Some provinces, like Punjab, have used technology to track school attendance or encourage digital learning. Others have not even set up basic teacher training. This imbalance does damage to exactly those children who already face the tallest barriers.
There is no reason a child in Karachi should receive fundamentally different education from a child in Kohlu, other than policy failure.
4. Gender Still Determines Who Gets to Learn
Even now, a girl’s chances at literacy depend largely upon where she is born. In some places, girls are informed that school is not for them. Others simply have no schools nearby or no female teachers — a dealbreaker for many families.
While programs like Waseela-e-Taleem or conditional cash transfers have tried to help, they’re not enough on their own. What’s needed is real political will to protect and prioritize girls’ education, not just support it on paper.
5. Emergencies Don’t Wait — and We’re Never Ready
When COVID-19 hit, schools shut down overnight. And in most locations, learning came to a screeching stop. No contingency plans. No access online. Just silence. The same with floods. Or earthquakes. Every time disaster hits, children fall further behind.
We still don’t have a strong national plan for education in crises, and poor families suffer.
What Needs to Change?
There is no silver bullet, we believe, at Taleem Foundation. But there is a path forward, if we are brave enough to pursue it.
Here is what it could be like:
- Invest more in education, not in speeches, but in rupees.
- Invest in teacher support and training, especially in rural areas.
- Create mechanisms to protect the right of girls to learn, no matter where they are.
- Enforce true accountability, so policies don’t remain in files.
- Embrace digital learning and innovation, especially in rural regions.
- Design emergency-ready systems so kids don’t miss school every time a crisis hits.
Education Is the Answer — But Only If Policy Shows Up
Pakistan has no shortage of talent, passion, or intelligence.
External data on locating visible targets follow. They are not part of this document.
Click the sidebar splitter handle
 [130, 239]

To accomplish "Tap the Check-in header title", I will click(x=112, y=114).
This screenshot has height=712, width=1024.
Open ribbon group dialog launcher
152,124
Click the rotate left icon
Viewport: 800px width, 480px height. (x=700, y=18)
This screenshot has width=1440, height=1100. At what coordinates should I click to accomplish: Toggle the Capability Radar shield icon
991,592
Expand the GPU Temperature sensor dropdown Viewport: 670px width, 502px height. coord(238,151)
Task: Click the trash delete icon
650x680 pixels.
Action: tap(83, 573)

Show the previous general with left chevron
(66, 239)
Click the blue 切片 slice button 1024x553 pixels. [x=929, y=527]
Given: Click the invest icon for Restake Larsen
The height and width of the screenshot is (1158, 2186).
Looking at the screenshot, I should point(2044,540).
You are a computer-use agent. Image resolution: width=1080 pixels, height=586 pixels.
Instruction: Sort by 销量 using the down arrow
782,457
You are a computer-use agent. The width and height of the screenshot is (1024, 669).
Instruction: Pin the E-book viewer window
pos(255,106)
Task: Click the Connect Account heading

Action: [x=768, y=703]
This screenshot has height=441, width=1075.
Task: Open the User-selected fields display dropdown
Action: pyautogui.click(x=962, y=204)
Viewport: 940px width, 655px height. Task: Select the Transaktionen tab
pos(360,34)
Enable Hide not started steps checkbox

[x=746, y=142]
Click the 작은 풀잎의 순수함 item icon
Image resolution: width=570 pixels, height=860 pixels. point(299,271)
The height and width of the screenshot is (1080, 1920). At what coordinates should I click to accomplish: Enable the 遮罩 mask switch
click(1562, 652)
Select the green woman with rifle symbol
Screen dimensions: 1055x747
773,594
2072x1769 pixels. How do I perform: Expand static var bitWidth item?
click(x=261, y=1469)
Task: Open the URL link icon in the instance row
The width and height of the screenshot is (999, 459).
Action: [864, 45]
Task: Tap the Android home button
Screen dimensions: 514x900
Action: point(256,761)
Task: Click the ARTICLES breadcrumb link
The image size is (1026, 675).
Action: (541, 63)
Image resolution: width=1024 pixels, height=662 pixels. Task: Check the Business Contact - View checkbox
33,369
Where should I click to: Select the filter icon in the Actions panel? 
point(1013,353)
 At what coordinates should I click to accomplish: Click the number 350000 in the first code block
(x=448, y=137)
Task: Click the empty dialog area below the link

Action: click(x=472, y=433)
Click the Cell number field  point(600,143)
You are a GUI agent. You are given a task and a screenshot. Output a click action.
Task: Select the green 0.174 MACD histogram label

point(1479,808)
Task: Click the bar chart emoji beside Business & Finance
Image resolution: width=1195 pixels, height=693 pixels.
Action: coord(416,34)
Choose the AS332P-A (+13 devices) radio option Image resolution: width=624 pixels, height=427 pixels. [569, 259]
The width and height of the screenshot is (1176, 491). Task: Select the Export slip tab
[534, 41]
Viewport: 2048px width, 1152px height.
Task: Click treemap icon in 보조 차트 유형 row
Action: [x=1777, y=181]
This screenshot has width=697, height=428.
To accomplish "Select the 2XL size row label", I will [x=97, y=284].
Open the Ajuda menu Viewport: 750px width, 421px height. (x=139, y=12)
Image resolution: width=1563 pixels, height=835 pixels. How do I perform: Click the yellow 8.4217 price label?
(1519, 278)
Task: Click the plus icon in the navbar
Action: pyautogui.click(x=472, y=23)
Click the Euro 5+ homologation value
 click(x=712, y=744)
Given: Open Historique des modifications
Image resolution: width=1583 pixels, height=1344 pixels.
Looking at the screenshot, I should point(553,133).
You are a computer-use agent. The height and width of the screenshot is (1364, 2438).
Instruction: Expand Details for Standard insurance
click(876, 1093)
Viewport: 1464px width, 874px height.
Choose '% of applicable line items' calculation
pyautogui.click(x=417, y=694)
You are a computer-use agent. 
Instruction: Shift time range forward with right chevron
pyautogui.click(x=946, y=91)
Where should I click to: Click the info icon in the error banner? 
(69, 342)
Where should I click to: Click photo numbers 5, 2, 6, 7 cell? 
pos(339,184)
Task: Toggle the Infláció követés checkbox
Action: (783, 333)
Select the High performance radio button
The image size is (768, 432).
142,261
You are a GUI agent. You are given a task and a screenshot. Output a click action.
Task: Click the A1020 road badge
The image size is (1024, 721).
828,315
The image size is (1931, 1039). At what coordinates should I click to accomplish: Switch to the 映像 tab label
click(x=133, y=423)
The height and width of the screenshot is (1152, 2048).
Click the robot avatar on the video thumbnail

What we’re short on is fair, inclusive, and serious education policy that sticks, not for one election cycle, but for decades.
And the time to fix this is not sometime in the future. It is now.
Every year we delay, we lose another generation of thinkers, doctors, educators, engineers, dreamers — kids who could change the world if only given the chance to learn.
At Taleem Foundation, We’re Not Waiting
We’re not waiting for the system to fix itself. We’re building schools where there were none. We’re training teachers where others won’t go. We’re empowering girls who are told to stay home. And we’re working with communities who believe that literacy changes everything — because it does.
But we cannot do it alone.
You Can Help Too
Support Taleem Foundation. Struggle for good education policies. Talk about literacy. Ask questions. Vote for people who put schools ahead of politics.
Because this isn’t just a question of numbers. This is a question of lives. And Pakistan’s future hangs in the balance of what we do now.